終極神醫
圍觀的人群要么指指點點,要么加油助威,鐘厚的心理壓力之大可想而知。不過他還是擺開了架勢,這是陰陽神功中記載的一套武術,名叫陰陽破,這一招是起手式,喚作陰陽交替。兩手在胸前分開而放,算是一個防御姿勢,而且這一招時刻都可以變招,算得上是個攻守兼備的招式,用在與摸不清底細的人之間戰斗那是再合適不過的了。
田博華看到鐘厚擺出的這個奇怪姿勢,略微有些奇怪,他算是從小習武了,對華夏國的很多門派的很多招式都是了如指掌,卻是從沒見過這一招。而且這一招初看上去很是滑稽,仔細打量卻是虛中有實,實中藏虛,進可攻,退可守,幾乎是一個把自己立于不敗之地的招式。要知道武術界,這種招式可是十分稀少的,往往都是很多宗師耗費了大量精力創出來的,一般密不外傳,作為壓箱底一樣的存在。可是鐘厚卻是隨隨便隨就把它當成起手式擺了出來,田博華暗暗心驚,一定要謹慎了,不能八十歲老娘倒繃孩兒,那就丟臉了。
不敢懈怠,田博華也是采取了一個穩健的起手式,這是來自冀北落日門的一招絕學,棒打雙犬,十分厲害。田博華姿勢一擺出,頓時圍觀眾紛紛叫好,行家有沒有,出手便知,田博華往那邊一站,龍行虎步,整個人充滿了爆發性的力量,一雙拳頭握的緊緊的,更是壓迫性十足,叫人毫不懷疑他一拳打出去,甚至可以打爆一個人的頭顱。
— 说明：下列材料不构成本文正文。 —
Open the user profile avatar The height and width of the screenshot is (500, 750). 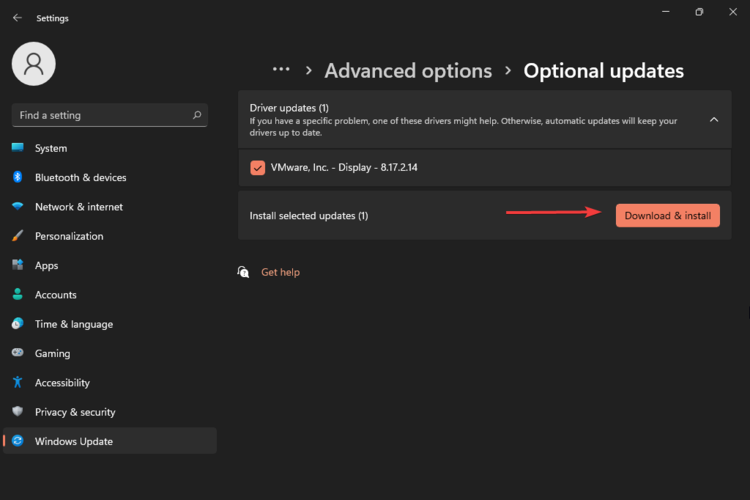click(x=33, y=64)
看到場內的一幕,被人攙扶著從水缸里出來的田博廣嘿嘿直笑,自己那個大哥出手了,鐘厚這小子算是有苦頭吃了,也不知道這一場比試那小子會受什么樣的傷,最好把他打得十天半個月下不了床,那才叫一個解氣。
看到田博華出手之時,下盤站得十足的穩,身體處于巔峰狀態,一觸即發,鐘厚也是暗暗點頭,他的本事的確不錯,難怪口氣那么的大。也不知道他從小到大,吃了多少苦頭,消耗了多少藥酒,才練出這樣的本事。
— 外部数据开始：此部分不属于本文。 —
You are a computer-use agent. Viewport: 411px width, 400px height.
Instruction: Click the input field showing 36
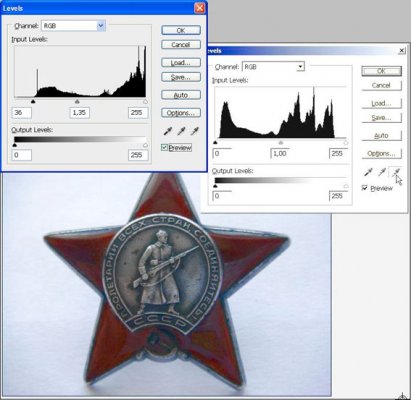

習武這個事情,跟一般人想的不太一樣,有的人以為只要有一本武功秘籍,有了相關套路就可以把一身武藝練了出來,那就是大錯特錯了。別的不說,就說練武吧,你總要吃飯吧,尋常米飯小菜哪能滿足需要,要大碗的肉,豬肉,牛肉,羊肉,哪一種肉不要花錢去買,一兩斤一天根本就不頂事。吃只是其中一個方面,還有身體的養護,這也是個大頭。疲憊了一天下來,要讓勞損的肌肉,受傷的骨筋得到保養,這個要怎么來弄呢,那就得用藥酒來泡。就算是最便宜的藥酒一天都得消耗幾百塊錢,更別說那種高級的了。武術越是練到層級高超,越是需要昂貴的中藥泡酒,不然根本就滿足不了需求。
鐘厚也是這樣過來的,不過他有一個好處,就是老家靠山里,一些藥材自己爺爺采摘了拿來用就可以,消耗倒不是很大,不是饒是如此,還是覺得有些難以消受。所以,他的武藝及不上阿娜爾,他分心二用學習中醫只能算是一個原因,還有一個原因就是消耗難以為繼。
可以說,現在從身體的強度上來講,田博華已經遠遠將鐘厚甩在了后面。一個是壯漢,一個就是病夫,不過好在鐘厚有真氣,未必打不過這個田博華。
兩個人姿勢都擺出來了,就互相對峙起來,鐘厚氣定神閑,毫不著急。時間一久,田博華就有些吃不消了,他走得是縱橫捭闔的路子,講究的是大開大合,一往無前,這樣對峙下去自己的氣勢在慢慢減弱,這樣可不行啊。盡管鐘厚還是那個姿勢擺出來,絲毫破綻未露,田博華卻還是猛地沖了上去。
田博華沖出的氣勢極猛,如同一直頓開枷鎖的猛虎,距離鐘厚十幾步的距離,三兩下就被他沖到了眼前。鐘厚看到他如此威猛,也是暗暗咋舌,明白了他打得是什么主意,他這是要用力氣擊破所有擋在面前的障礙。鐘厚不敢應聘,兩只手臂交纏到一起,形成了一個大圓,一邊仿佛抱著一個圓球一般,一邊身體急速的后退。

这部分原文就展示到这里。